Die Spannungen zwischen Israel, den USA und dem Iran halten die Welt in Atem

Wird das Jahr 2012 das Ende der Welt bringen? Das orakelt eine Maya-Legende und benennt sogar das exakte Datum der Apokalypse: der kommende 12. Dezember (12.12.12). Mit Blick auf Europa und die schwere finanzielle und soziale Krise werden die Gefahren in diesem Jahr auf jeden Fall nicht geringer, in dem es außerdem noch Wahlen in den Vereinigten Staaten, Russland, Frankreich, Mexiko und Venezuela gibt.

Die geopolitische Hauptgefahr ist und bleibt jedoch am Persischen Golf. Werden Israel und die Vereinigten Staaten den angekündigten militärischen Angriff auf die iranischen Nuklearanlagen starten? Die Regierung in Teheran beansprucht für sich das Recht, über eigene zivil nutzbare Nuklearenergie zu verfügen. Und Präsident Mahmud Ahmadinedschad hat wiederholt erklärt, dass das Ziel dieses Programms absolut kein militärisches sei, sondern nur der Gewinnung von elektrischer Energie nuklearen Ursprungs diene. Er erinnert außerdem daran, dass der Iran den Atomwaffensperrvertrag unterschrieben und ratifiziert, während Israel dies nie getan hat.

Die israelische Regierung andererseits denkt, dass man nicht länger warten darf. Ihrer Meinung nach kommt der Moment gefährlich nahe, an dem die Regierung unter den Ayatollahs über Atomwaffen verfügen wird, und von diesem Augenblick an wird man nichts mehr tun können. Das Machtgleichgewicht im Nahen Osten werde auseinander brechen und Israel nicht mehr die unbestreitbare militärische Vorherrschaft in der Region haben. Die Regierung von Benjamin Netanjahu glaubt, dass unter diesen Umständen sogar die Existenz des jüdischen Staates selbst bedroht wäre.

Die israelischen Strategen glauben, dass der jetzige Zeitpunkt für einen Staatsstreich geeignet ist, solange der Iran so geschwächt ist. Sowohl in der Wirtschaft durch die vom Sicherheitsrat der UNO oktroyierten Sanktionen, die auf den alarmierenden Informationen der Internationalen Atomenergie-Organisation beruhen, als auch im regionalen geopolitischen Kontext, weil sein Hauptverbündeter Syrien wegen der Aufstände im Inneren sich nicht in der Lage sieht, dem Iran im Notfall beizustehen. Diese Unfähigkeit von Damaskus hat Auswirkungen auf einen anderen iranischen Verbündeten in der Region, die libanesische Hisbollah, deren militärische Versorgungslinien vom Iran aus nicht mehr zuverlässig sind.

----

Aufgabe 1 ▸ Welchen Vertrag hat der Iran laut dem Text über den Atomstreit mit dem Iran unterschrieben und ratifiziert, Israel dagegen nicht?
Aufgabe 2 ▸ Setze den Text über den Atomstreit mit dem Iran nach seinem letzten Satz fort.

Bereitgestellte Daten ▸
----

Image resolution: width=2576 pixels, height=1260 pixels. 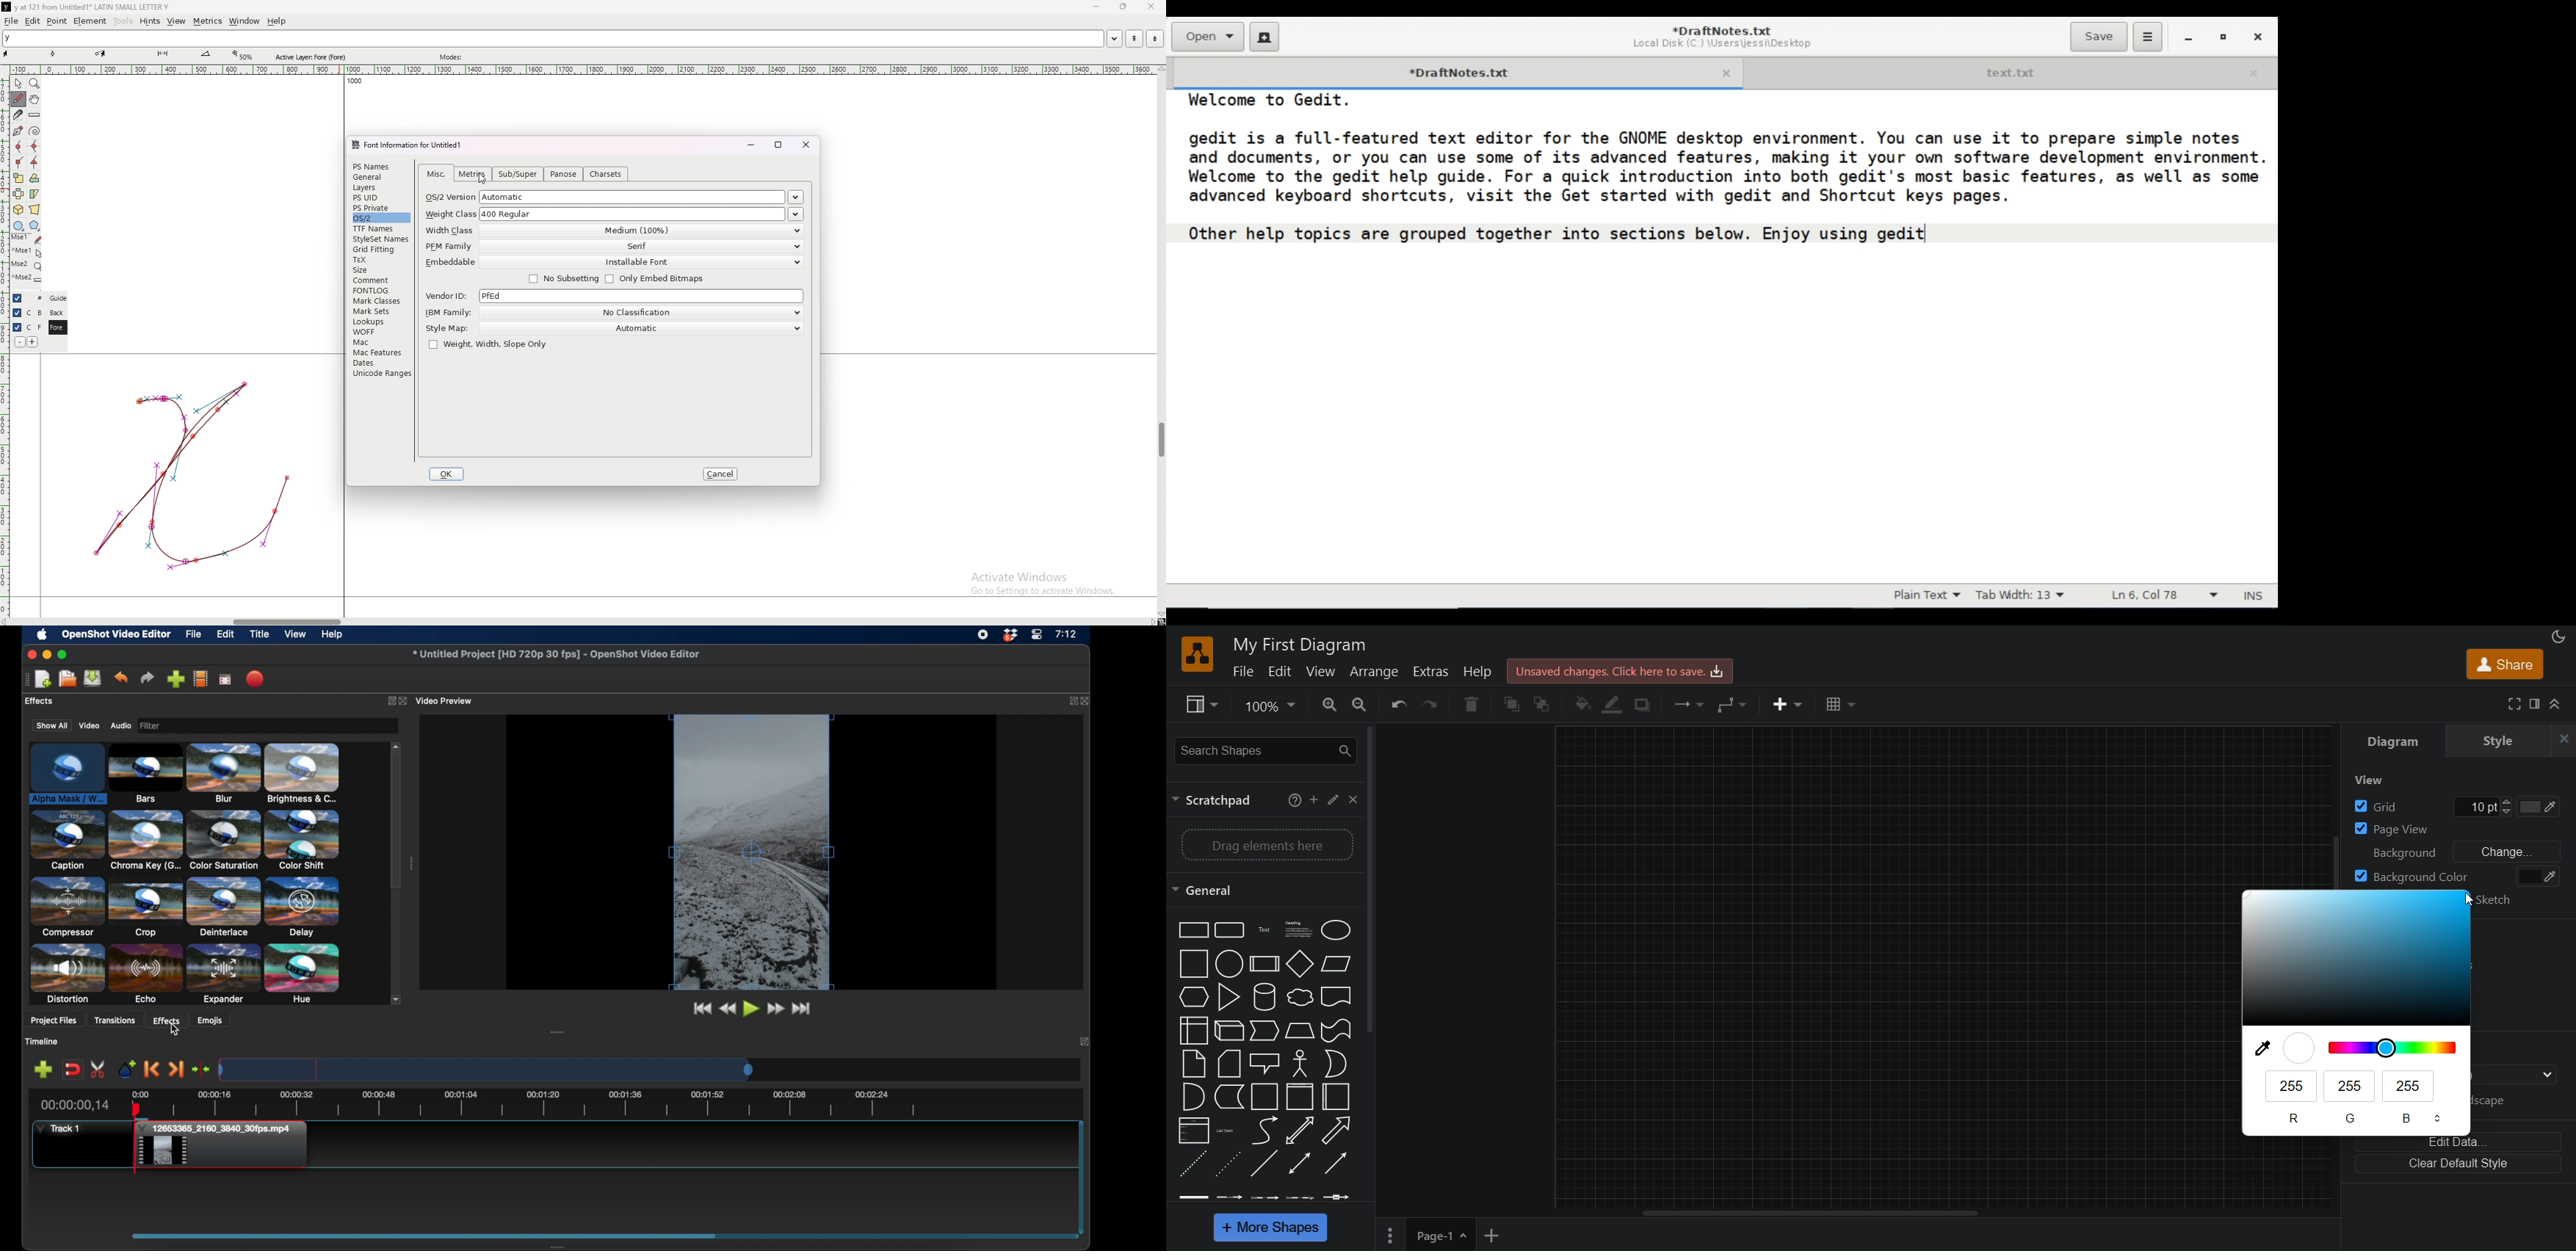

----

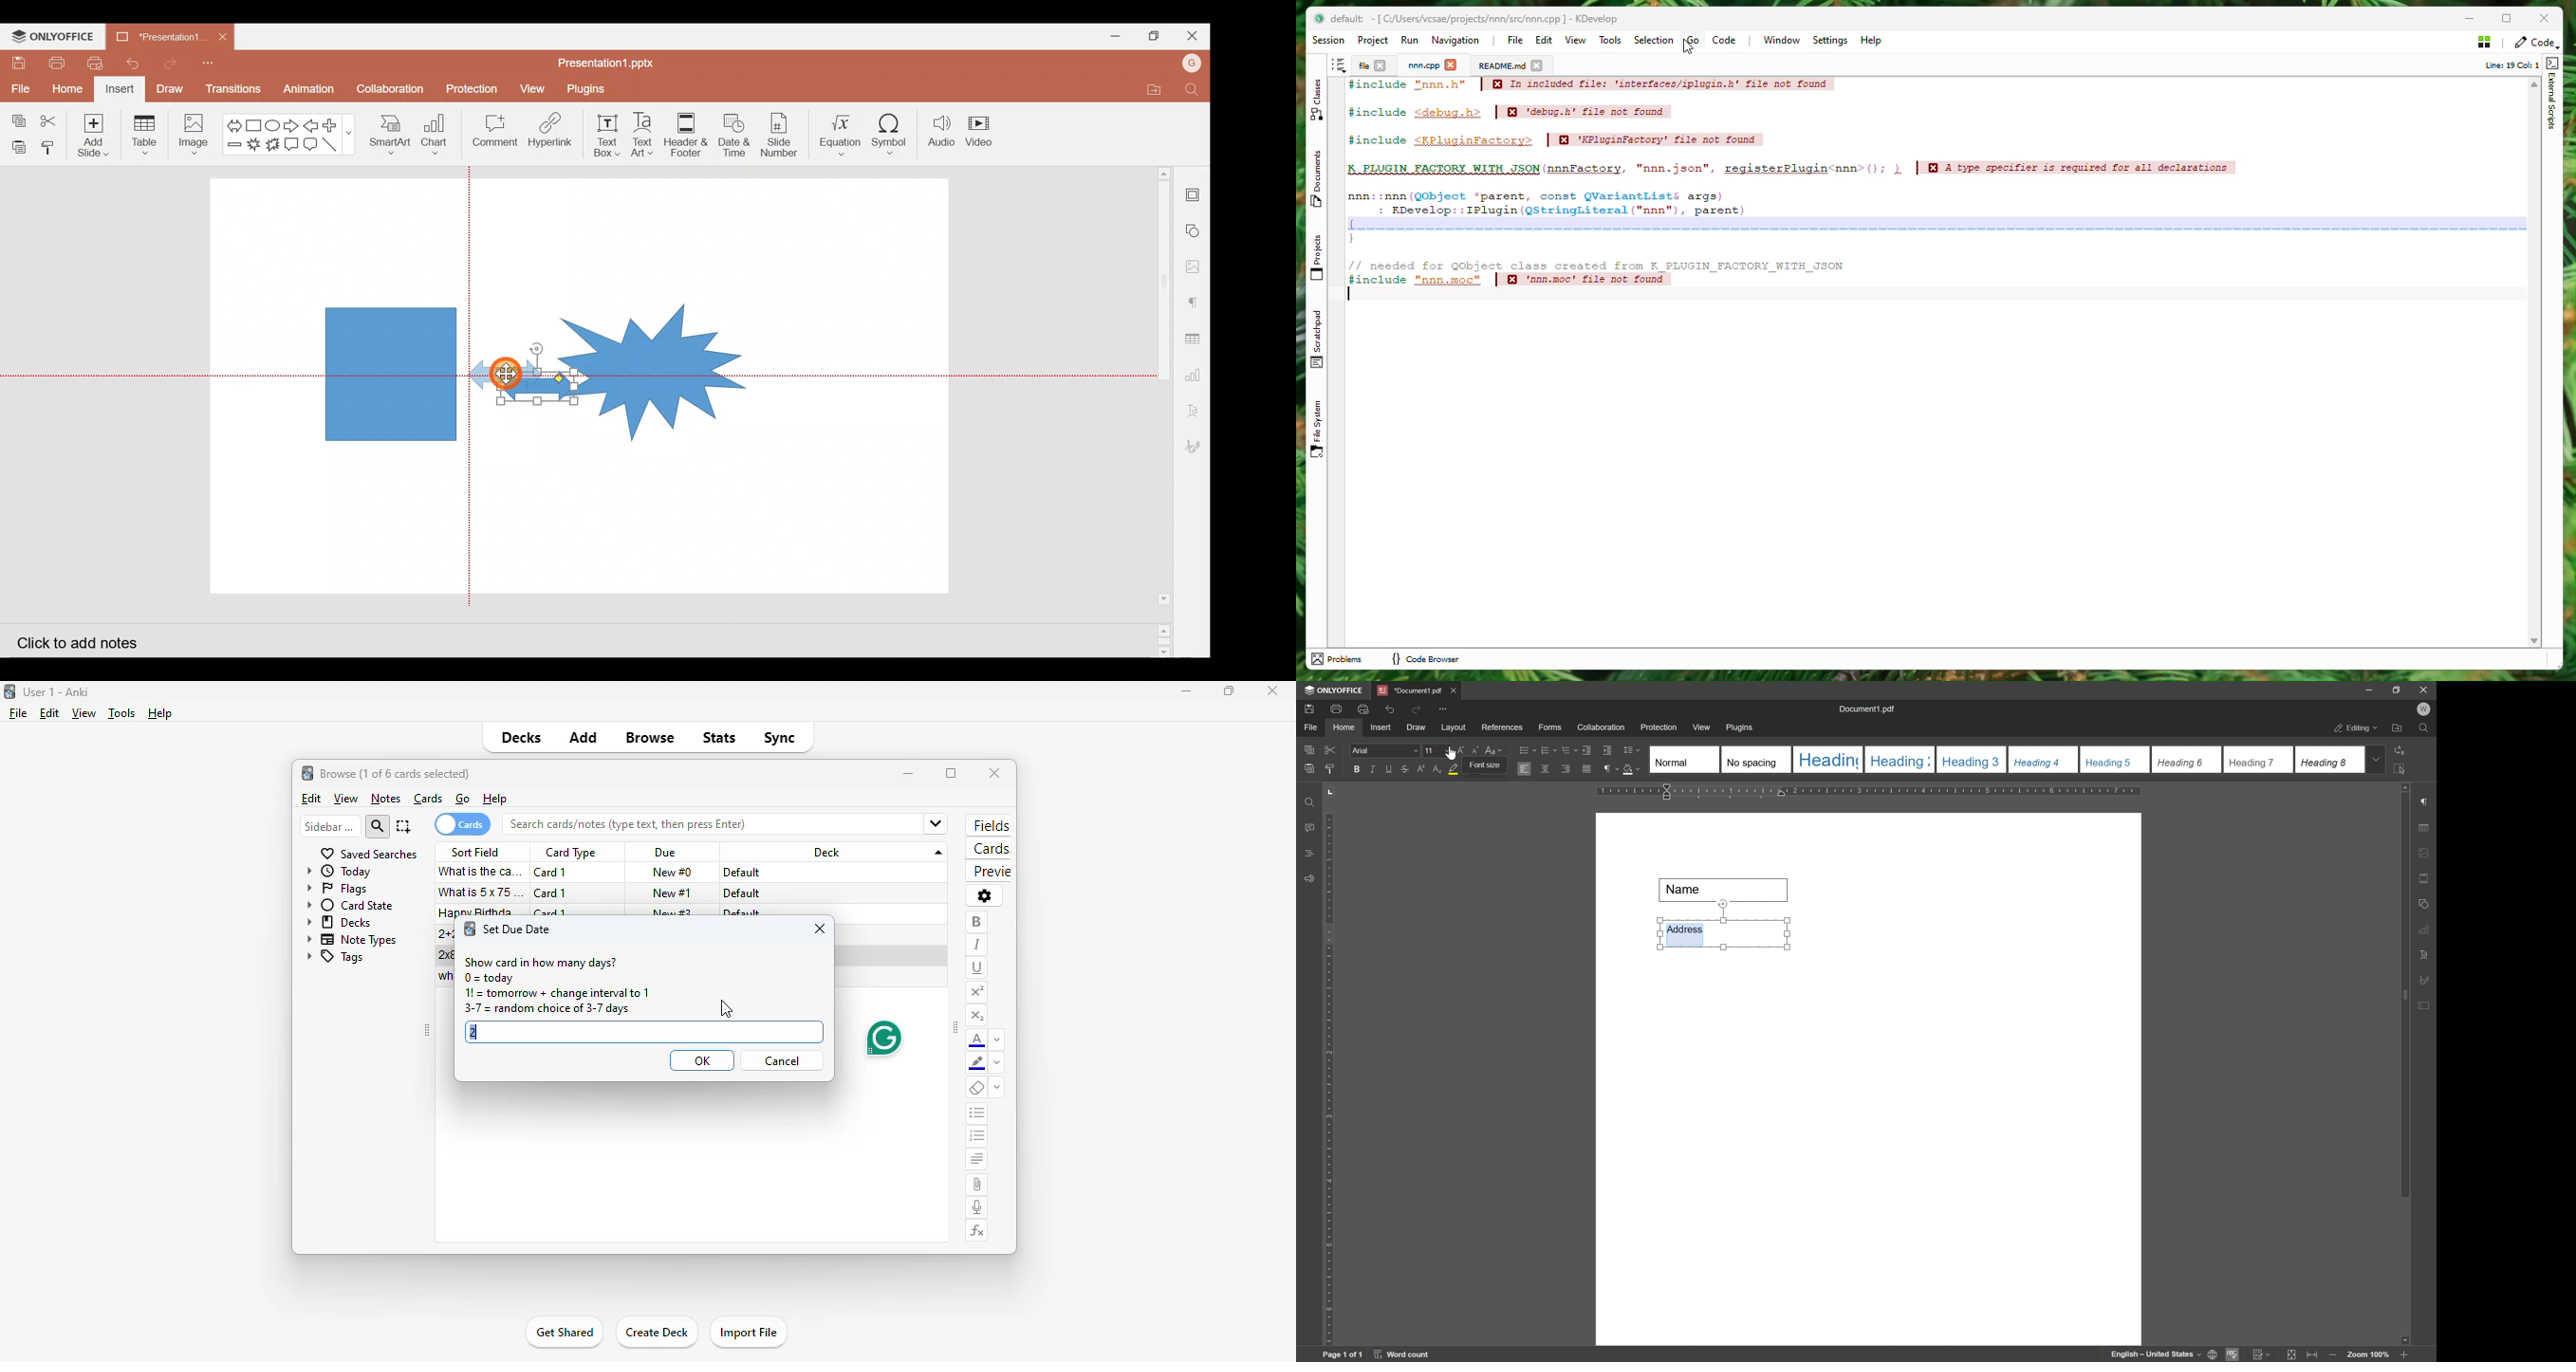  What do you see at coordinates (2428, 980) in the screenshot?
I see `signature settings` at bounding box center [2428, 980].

----

Lösung 1 ▸ Den Atomwaffensperrvertrag.

Lösung 2 ▸
Aus all diesen Gründen ist es Israel am liebsten, dass ein Angriff sobald wie möglich stattfindet. Um eine Bombardierung vorzubereiten, hat es den Iran schon mit Sondereinheiten infiltriert. Es ist ebenso sehr wahrscheinlich, dass israelische Agenten für die Attentate verantwortlich waren, die in den vergangenen beiden Jahren den Tod von fünf bedeutenden iranischen Nuklearwissenschaftlern verursacht haben.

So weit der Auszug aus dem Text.